Segment Start: DATA TO USE

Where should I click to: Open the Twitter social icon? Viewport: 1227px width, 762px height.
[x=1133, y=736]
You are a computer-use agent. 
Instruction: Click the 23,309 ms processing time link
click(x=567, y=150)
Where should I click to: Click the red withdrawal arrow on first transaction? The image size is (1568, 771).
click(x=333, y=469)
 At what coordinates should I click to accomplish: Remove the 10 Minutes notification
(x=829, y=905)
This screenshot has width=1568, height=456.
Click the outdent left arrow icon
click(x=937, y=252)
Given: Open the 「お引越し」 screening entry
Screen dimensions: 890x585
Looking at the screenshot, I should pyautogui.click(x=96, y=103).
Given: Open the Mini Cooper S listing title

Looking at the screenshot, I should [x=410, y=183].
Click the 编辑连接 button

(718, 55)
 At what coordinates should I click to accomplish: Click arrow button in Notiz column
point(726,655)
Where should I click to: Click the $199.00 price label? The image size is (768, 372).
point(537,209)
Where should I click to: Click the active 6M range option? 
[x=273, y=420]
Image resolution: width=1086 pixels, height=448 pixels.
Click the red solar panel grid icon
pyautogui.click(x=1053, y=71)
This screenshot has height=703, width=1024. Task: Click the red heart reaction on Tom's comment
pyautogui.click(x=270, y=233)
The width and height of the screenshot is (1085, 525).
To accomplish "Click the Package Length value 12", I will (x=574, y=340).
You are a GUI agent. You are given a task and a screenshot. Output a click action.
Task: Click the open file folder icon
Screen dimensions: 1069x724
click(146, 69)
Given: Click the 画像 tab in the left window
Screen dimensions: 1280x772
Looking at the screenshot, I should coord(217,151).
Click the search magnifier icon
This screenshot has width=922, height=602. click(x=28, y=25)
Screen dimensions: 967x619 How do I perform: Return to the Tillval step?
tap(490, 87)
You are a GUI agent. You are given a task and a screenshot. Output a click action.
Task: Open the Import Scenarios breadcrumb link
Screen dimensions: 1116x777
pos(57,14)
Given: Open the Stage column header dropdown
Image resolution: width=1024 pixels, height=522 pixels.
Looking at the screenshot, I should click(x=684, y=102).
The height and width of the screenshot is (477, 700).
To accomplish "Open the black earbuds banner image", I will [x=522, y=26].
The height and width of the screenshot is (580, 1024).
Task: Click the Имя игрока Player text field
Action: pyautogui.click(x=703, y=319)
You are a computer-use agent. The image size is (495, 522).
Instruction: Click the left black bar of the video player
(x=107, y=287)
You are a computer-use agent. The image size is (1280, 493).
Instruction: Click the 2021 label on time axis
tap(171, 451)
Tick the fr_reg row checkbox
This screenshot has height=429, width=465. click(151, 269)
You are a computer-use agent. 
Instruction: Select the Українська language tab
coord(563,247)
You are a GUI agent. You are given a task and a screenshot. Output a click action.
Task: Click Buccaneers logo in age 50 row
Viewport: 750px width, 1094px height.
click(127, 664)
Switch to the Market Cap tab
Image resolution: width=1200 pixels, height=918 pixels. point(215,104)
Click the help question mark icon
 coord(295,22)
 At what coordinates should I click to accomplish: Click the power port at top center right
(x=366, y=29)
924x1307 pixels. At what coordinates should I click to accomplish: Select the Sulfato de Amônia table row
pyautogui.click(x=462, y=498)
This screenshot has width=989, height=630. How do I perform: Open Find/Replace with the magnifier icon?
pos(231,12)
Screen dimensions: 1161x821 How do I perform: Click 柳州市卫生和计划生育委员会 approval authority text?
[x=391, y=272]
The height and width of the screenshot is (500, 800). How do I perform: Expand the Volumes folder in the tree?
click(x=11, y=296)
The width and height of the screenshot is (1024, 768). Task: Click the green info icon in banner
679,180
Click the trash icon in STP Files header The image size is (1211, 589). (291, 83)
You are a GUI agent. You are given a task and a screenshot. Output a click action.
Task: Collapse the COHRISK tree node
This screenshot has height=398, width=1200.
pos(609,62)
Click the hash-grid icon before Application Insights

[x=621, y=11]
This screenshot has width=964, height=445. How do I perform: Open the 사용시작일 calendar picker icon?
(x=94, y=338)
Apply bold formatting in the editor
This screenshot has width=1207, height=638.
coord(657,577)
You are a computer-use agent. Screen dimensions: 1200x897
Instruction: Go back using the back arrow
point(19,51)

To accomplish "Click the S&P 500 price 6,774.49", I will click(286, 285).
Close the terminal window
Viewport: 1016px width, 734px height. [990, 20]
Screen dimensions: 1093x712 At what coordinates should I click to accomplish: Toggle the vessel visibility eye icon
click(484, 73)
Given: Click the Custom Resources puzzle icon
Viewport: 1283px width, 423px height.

Segment End: DATA TO USE

> _EXERCISE DESCRIPTION_
The records above must be reproduced word for word.

> _SOLUTION FOR THIS TASK_
Where should I click to: Open the Twitter social icon? Viewport: 1227px width, 762px height.
[x=1133, y=736]
You are a computer-use agent. 
Instruction: Click the 23,309 ms processing time link
click(x=567, y=150)
Where should I click to: Click the red withdrawal arrow on first transaction? The image size is (1568, 771).
click(x=333, y=469)
 At what coordinates should I click to accomplish: Remove the 10 Minutes notification
(x=829, y=905)
This screenshot has width=1568, height=456.
Click the outdent left arrow icon
click(x=937, y=252)
Given: Open the 「お引越し」 screening entry
Screen dimensions: 890x585
Looking at the screenshot, I should pyautogui.click(x=96, y=103).
Given: Open the Mini Cooper S listing title

Looking at the screenshot, I should [x=410, y=183].
Click the 编辑连接 button

(718, 55)
 At what coordinates should I click to accomplish: Click arrow button in Notiz column
point(726,655)
Where should I click to: Click the $199.00 price label? The image size is (768, 372).
point(537,209)
Where should I click to: Click the active 6M range option? 
[x=273, y=420]
Image resolution: width=1086 pixels, height=448 pixels.
Click the red solar panel grid icon
pyautogui.click(x=1053, y=71)
This screenshot has height=703, width=1024. Task: Click the red heart reaction on Tom's comment
pyautogui.click(x=270, y=233)
The width and height of the screenshot is (1085, 525).
To accomplish "Click the Package Length value 12", I will (x=574, y=340).
You are a GUI agent. You are given a task and a screenshot. Output a click action.
Task: Click the open file folder icon
Screen dimensions: 1069x724
click(146, 69)
Given: Click the 画像 tab in the left window
Screen dimensions: 1280x772
Looking at the screenshot, I should coord(217,151).
Click the search magnifier icon
This screenshot has width=922, height=602. click(x=28, y=25)
Screen dimensions: 967x619 How do I perform: Return to the Tillval step?
tap(490, 87)
You are a GUI agent. You are given a task and a screenshot. Output a click action.
Task: Open the Import Scenarios breadcrumb link
Screen dimensions: 1116x777
pos(57,14)
Given: Open the Stage column header dropdown
Image resolution: width=1024 pixels, height=522 pixels.
Looking at the screenshot, I should click(x=684, y=102).
The height and width of the screenshot is (477, 700).
To accomplish "Open the black earbuds banner image", I will [x=522, y=26].
The height and width of the screenshot is (580, 1024).
Task: Click the Имя игрока Player text field
Action: pyautogui.click(x=703, y=319)
You are a computer-use agent. The image size is (495, 522).
Instruction: Click the left black bar of the video player
(x=107, y=287)
You are a computer-use agent. The image size is (1280, 493).
Instruction: Click the 2021 label on time axis
tap(171, 451)
Tick the fr_reg row checkbox
This screenshot has height=429, width=465. click(151, 269)
You are a computer-use agent. 
Instruction: Select the Українська language tab
coord(563,247)
You are a GUI agent. You are given a task and a screenshot. Output a click action.
Task: Click Buccaneers logo in age 50 row
Viewport: 750px width, 1094px height.
click(127, 664)
Switch to the Market Cap tab
Image resolution: width=1200 pixels, height=918 pixels. point(215,104)
Click the help question mark icon
 coord(295,22)
 At what coordinates should I click to accomplish: Click the power port at top center right
(x=366, y=29)
924x1307 pixels. At what coordinates should I click to accomplish: Select the Sulfato de Amônia table row
pyautogui.click(x=462, y=498)
This screenshot has width=989, height=630. How do I perform: Open Find/Replace with the magnifier icon?
pos(231,12)
Screen dimensions: 1161x821 How do I perform: Click 柳州市卫生和计划生育委员会 approval authority text?
[x=391, y=272]
The height and width of the screenshot is (500, 800). How do I perform: Expand the Volumes folder in the tree?
click(x=11, y=296)
The width and height of the screenshot is (1024, 768). Task: Click the green info icon in banner
679,180
Click the trash icon in STP Files header The image size is (1211, 589). (291, 83)
You are a GUI agent. You are given a task and a screenshot. Output a click action.
Task: Collapse the COHRISK tree node
This screenshot has height=398, width=1200.
pos(609,62)
Click the hash-grid icon before Application Insights

[x=621, y=11]
This screenshot has width=964, height=445. How do I perform: Open the 사용시작일 calendar picker icon?
(x=94, y=338)
Apply bold formatting in the editor
This screenshot has width=1207, height=638.
coord(657,577)
You are a computer-use agent. Screen dimensions: 1200x897
Instruction: Go back using the back arrow
point(19,51)

To accomplish "Click the S&P 500 price 6,774.49", I will click(286, 285).
Close the terminal window
Viewport: 1016px width, 734px height. [990, 20]
Screen dimensions: 1093x712 At what coordinates should I click to accomplish: Toggle the vessel visibility eye icon
click(484, 73)
Given: Click the Custom Resources puzzle icon
Viewport: 1283px width, 423px height.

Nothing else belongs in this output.